● **Directions**
Sort through the entries below and pull out lines containing the word "agent".

=== Given entries ===

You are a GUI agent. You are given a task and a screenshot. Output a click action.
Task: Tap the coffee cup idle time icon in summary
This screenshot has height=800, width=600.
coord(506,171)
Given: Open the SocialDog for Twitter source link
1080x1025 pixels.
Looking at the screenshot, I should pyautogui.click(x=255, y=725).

===
=== Given entries ===

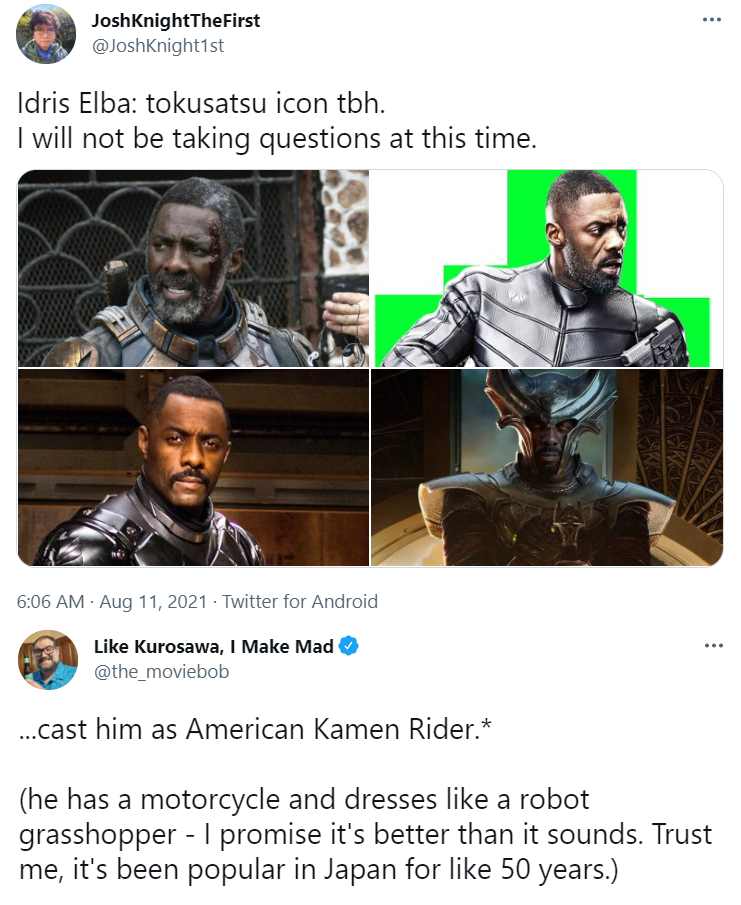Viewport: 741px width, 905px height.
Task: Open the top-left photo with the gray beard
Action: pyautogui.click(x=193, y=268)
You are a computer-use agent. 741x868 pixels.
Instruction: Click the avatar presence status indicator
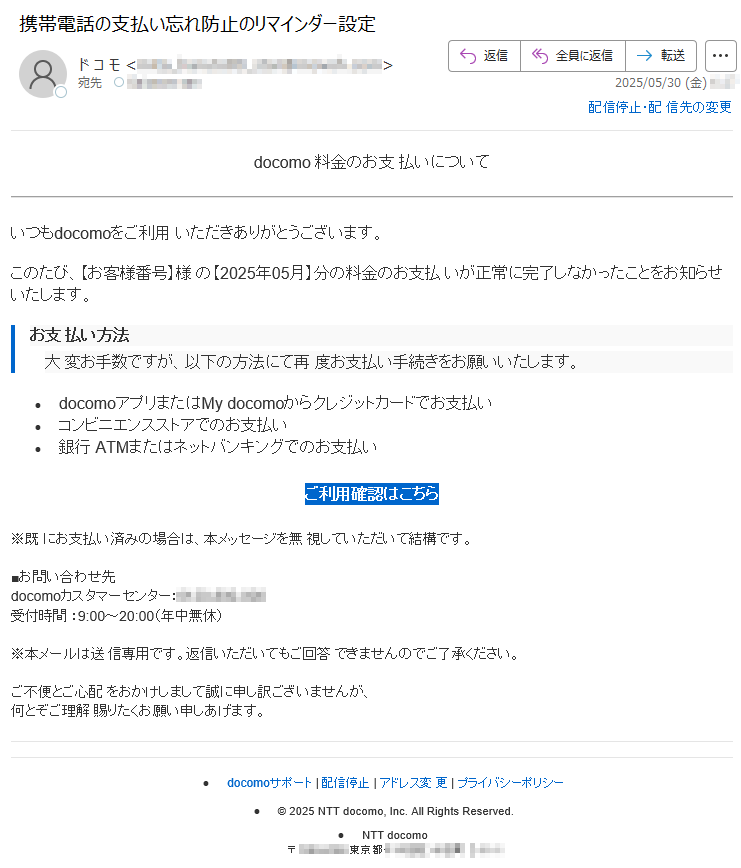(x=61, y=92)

===

● **Completed task**
You are a GUI agent. You are given a task and a screenshot. Output a click action.
You are a computer-use agent. 741x868 pixels.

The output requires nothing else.